# INSTRUCTIONS TO FOLLOW
Below is a listing. Quote from it, exactly, the lines from the one containing "Скандалы (151, 2457)" down to the one containing "Klik hier voor", both ends included, and nothing else.
§
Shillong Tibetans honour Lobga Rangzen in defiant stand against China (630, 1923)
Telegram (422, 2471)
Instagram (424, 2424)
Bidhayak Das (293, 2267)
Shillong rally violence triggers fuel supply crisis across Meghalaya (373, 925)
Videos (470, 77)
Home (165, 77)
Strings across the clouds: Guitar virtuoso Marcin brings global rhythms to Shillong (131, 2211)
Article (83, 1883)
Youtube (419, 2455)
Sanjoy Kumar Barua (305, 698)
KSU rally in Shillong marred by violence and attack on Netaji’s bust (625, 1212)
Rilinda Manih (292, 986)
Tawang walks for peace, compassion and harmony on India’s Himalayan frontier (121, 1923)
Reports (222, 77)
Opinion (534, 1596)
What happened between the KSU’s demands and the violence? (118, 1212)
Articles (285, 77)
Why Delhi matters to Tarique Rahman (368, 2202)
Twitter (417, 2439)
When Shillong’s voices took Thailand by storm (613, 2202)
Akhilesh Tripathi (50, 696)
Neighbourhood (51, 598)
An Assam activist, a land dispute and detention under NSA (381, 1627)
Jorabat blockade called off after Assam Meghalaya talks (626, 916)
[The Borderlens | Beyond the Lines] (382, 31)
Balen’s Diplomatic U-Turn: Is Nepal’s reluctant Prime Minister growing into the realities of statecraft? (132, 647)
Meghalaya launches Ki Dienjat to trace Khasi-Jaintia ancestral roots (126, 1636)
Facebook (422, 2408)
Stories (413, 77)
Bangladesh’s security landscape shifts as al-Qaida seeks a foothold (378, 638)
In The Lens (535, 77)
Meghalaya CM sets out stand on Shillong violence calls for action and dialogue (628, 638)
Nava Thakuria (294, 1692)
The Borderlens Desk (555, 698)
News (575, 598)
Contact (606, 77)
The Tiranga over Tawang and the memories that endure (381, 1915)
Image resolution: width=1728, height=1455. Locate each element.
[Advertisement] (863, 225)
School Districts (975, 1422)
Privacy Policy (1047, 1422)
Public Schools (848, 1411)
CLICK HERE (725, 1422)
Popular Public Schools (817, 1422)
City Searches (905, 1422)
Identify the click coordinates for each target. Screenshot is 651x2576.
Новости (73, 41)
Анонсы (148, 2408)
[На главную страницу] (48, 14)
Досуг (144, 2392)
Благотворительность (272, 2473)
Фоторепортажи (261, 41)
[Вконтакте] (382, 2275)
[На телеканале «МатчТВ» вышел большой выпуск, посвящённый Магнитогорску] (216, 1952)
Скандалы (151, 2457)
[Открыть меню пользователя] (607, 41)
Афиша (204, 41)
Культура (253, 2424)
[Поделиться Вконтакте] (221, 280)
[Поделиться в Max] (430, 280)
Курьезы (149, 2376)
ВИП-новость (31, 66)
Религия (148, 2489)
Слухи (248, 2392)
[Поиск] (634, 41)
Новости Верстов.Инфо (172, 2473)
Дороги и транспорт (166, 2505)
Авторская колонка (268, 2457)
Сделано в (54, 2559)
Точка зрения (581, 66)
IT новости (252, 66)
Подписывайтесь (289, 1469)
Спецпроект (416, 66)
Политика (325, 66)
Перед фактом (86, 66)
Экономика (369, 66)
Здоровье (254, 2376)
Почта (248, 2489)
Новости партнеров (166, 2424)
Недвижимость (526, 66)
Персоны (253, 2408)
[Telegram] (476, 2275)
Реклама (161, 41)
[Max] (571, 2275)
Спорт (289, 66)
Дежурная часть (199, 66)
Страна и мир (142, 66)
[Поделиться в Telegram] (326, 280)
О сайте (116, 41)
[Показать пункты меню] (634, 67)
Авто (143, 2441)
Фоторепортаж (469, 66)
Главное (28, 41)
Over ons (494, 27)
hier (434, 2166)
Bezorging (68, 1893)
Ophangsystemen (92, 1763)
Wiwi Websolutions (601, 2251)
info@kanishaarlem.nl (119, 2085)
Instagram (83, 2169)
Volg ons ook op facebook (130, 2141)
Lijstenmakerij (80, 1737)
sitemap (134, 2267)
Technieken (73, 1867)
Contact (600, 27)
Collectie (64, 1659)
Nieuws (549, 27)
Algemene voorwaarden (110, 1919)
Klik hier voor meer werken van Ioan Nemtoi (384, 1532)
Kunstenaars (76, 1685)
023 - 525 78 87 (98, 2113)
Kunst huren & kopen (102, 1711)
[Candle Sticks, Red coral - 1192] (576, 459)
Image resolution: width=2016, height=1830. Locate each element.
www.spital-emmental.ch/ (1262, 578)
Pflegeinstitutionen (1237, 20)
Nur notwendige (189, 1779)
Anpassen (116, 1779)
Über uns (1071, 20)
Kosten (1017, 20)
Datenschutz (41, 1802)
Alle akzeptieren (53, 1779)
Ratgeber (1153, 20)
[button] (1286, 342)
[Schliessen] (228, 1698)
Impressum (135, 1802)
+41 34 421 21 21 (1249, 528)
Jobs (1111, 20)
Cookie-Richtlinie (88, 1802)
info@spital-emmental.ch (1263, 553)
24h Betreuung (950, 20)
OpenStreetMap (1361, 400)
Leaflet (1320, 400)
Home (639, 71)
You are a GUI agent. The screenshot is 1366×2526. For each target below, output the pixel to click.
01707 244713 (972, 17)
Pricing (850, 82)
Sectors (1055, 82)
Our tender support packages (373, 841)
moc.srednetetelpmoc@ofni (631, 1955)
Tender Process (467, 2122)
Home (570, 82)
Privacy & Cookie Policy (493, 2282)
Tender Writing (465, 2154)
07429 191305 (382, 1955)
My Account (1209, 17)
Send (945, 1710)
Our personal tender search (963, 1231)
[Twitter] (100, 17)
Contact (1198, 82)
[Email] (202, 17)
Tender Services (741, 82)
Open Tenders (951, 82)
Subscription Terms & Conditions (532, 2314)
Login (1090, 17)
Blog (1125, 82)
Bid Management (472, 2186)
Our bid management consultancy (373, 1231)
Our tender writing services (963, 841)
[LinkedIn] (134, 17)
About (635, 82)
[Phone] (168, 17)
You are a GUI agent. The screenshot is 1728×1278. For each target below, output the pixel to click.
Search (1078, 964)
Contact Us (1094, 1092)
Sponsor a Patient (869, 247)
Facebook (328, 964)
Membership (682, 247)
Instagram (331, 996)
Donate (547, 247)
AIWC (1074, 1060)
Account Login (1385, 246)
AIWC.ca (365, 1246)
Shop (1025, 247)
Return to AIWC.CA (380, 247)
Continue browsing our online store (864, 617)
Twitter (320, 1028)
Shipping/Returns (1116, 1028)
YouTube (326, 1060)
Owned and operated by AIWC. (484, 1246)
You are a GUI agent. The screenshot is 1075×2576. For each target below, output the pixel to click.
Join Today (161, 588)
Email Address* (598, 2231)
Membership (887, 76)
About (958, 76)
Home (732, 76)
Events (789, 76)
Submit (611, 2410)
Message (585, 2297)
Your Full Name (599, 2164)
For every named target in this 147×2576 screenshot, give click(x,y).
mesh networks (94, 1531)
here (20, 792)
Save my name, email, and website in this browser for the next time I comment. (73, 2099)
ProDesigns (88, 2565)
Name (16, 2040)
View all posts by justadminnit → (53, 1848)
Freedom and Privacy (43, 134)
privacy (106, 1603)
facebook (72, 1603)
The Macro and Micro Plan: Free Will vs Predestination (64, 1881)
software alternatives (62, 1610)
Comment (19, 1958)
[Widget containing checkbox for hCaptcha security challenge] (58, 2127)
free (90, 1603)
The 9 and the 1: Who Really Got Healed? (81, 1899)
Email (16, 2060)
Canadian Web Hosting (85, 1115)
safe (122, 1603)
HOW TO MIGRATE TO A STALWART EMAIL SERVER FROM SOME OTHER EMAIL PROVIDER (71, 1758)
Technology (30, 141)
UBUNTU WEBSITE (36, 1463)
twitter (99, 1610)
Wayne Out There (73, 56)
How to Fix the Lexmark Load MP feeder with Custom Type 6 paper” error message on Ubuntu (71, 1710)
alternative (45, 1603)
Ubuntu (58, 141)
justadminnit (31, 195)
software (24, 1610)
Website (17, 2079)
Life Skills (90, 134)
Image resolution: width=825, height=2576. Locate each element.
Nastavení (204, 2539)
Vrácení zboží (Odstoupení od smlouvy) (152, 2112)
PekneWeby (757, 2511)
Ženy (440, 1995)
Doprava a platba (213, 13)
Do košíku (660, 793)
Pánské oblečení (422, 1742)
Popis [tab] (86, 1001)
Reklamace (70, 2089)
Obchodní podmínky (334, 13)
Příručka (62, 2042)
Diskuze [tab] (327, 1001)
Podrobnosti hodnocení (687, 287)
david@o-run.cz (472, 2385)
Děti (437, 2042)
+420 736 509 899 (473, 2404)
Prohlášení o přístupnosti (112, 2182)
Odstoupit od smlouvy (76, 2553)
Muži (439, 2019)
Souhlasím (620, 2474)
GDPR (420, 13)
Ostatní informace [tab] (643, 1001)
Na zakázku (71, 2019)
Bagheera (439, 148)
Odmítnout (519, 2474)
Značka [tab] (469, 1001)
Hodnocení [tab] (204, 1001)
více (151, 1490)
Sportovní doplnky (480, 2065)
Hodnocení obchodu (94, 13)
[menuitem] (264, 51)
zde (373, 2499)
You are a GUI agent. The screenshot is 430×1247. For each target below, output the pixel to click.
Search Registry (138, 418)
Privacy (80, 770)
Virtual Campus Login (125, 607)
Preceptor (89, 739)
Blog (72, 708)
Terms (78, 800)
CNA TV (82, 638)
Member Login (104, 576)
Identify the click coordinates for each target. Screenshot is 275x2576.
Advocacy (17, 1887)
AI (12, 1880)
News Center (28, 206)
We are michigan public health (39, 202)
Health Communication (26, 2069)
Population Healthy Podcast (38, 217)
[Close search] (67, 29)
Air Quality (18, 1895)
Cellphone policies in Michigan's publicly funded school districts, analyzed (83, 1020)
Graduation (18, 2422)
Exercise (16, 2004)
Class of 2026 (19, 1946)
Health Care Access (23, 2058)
§
# ANSWER SPACE
Скандалы (151, 2457)
[Открыть меню пользователя] (607, 41)
Афиша (204, 41)
Культура (253, 2424)
[Поделиться Вконтакте] (221, 280)
[Поделиться в Max] (430, 280)
Курьезы (149, 2376)
ВИП-новость (31, 66)
Религия (148, 2489)
Слухи (248, 2392)
[Поиск] (634, 41)
Новости Верстов.Инфо (172, 2473)
Дороги и транспорт (166, 2505)
Авторская колонка (268, 2457)
Сделано в (54, 2559)
Точка зрения (581, 66)
IT новости (252, 66)
Подписывайтесь (289, 1469)
Спецпроект (416, 66)
Политика (325, 66)
Перед фактом (86, 66)
Экономика (369, 66)
Здоровье (254, 2376)
Почта (248, 2489)
Новости партнеров (166, 2424)
Недвижимость (526, 66)
Персоны (253, 2408)
[Telegram] (476, 2275)
Реклама (161, 41)
[Max] (571, 2275)
Спорт (289, 66)
Дежурная часть (199, 66)
Страна и мир (142, 66)
[Поделиться в Telegram] (326, 280)
О сайте (116, 41)
[Показать пункты меню] (634, 67)
Авто (143, 2441)
Фоторепортаж (469, 66)
Главное (28, 41)
Over ons (494, 27)
hier (434, 2166)
Bezorging (68, 1893)
Ophangsystemen (92, 1763)
Wiwi Websolutions (601, 2251)
info@kanishaarlem.nl (119, 2085)
Instagram (83, 2169)
Volg ons ook op facebook (130, 2141)
Lijstenmakerij (80, 1737)
sitemap (134, 2267)
Technieken (73, 1867)
Contact (600, 27)
Collectie (64, 1659)
Nieuws (549, 27)
Algemene voorwaarden (110, 1919)
Klik hier voor meer werken van Ioan Nemtoi (384, 1532)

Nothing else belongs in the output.